Daily Times (Primos, PA)

D.L. Menard, Cajun music ambassador, is dead at 85

- By Janet Mcconnaugh­ey

NEW ORLEANS » D.L. Menard, the Cajun musician whose song “The Back Door” became an anthem for his culture and carried him to 38 countries on State Department tours, has died at the age of 85.

Menard died Thursday at the home where he lived with his granddaugh­ter Nelda Menard in Scott, Louisiana, a funeral home said.

Including covers by other artists, the Cajun French song has sold more than 1 million copies over the decades, according to Floyd Solieau, whose Swallow Record Co. released “La Porte en Arriere” as a single in July 1962.

Menard became a goodwill ambassador for Cajun music and culture, the heritage of people who settled in the bayou country of south Louisiana after being expelled from Acadia in French Canada 250 years ago. Speaking with The Associated Press in late June, he said the resurgence of Cajun culture in the last few decades made him feel “terrific. Because that was us. It was us.”

“The Back Door “is a jaunty ditty about a man who gets so drunk he sneaks home through the back door.
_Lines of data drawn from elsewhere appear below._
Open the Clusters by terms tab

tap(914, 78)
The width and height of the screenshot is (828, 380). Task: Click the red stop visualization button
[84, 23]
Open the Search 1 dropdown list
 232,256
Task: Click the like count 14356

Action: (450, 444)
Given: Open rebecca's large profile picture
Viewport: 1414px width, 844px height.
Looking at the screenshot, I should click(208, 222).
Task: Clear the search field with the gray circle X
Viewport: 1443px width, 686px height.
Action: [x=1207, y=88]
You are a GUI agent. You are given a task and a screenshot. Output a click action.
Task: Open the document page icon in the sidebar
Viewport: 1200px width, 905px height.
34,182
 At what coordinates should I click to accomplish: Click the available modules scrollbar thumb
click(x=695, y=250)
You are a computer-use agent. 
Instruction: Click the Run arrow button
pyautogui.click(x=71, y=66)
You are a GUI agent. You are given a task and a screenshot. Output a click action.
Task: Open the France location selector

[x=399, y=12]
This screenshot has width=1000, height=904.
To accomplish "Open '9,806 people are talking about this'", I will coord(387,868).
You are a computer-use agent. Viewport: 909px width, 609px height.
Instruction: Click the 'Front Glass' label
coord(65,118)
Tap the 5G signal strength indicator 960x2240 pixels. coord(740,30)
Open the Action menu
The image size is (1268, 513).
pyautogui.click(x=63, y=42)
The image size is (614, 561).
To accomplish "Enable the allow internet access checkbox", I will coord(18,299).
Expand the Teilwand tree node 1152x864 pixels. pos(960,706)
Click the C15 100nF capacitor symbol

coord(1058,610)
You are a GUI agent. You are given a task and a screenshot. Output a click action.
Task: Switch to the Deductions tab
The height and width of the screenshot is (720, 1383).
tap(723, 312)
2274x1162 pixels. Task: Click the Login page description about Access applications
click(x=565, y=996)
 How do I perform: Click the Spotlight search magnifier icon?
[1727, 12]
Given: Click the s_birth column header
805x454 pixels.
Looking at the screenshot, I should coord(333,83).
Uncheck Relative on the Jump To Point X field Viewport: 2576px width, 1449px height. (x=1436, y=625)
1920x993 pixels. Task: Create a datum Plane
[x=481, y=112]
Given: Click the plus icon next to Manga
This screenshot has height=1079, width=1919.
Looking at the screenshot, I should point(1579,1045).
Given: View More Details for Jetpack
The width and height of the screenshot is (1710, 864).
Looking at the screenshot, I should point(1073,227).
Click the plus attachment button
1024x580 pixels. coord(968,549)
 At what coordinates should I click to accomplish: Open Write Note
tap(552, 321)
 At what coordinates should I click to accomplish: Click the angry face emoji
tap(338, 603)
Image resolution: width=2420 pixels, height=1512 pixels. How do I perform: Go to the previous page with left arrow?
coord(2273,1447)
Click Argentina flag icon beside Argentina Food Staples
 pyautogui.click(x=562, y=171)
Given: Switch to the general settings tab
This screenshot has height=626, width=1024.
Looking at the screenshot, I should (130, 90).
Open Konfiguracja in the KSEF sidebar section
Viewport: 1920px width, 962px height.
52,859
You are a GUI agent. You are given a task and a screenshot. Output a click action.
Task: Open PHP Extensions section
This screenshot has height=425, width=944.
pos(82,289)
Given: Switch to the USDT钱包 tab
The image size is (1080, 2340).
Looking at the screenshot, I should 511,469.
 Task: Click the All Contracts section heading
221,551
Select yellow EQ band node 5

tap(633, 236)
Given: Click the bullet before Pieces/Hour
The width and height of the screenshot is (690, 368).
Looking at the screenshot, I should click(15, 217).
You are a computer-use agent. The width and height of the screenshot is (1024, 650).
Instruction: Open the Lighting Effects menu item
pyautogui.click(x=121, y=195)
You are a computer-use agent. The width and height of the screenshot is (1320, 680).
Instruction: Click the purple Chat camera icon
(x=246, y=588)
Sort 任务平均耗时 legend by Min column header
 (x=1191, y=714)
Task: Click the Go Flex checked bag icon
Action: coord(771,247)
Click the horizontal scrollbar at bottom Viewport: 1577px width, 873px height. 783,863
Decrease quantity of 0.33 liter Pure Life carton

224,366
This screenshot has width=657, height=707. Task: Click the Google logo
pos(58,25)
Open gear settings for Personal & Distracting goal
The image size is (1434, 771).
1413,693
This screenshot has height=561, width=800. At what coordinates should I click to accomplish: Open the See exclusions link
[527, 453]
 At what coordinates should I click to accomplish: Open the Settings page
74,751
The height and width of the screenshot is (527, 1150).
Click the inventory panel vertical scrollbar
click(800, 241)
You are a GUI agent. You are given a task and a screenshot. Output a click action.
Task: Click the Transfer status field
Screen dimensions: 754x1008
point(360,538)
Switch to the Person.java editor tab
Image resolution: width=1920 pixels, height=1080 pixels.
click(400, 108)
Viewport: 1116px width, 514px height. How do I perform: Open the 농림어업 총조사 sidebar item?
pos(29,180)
During a July 2 tribute to Menard and the song’s 55th anniversar­y, folklorist and retired French professor Barry Jean Ancelet said “La Porte en Arriere,” not “Jolie Blon’” should be considered the Cajun national anthem.

“‘Jolie Blon’ is a song about a girl who went to Texas. ‘La Porte’ is about a guy who slips back in at home through the back door,” he said. “Now I ask you — which one best describes us Cajuns?”

Moreover, he said, nearly every youngster who wants to play Cajun music learns “The Back Door.”

Menard wrote that song between pumping gas and filling tires at a gas station, and for much of his life, music was a part-time gig. It became full time after his chair-making business burned down in the 1990s, but he was already well-known by then.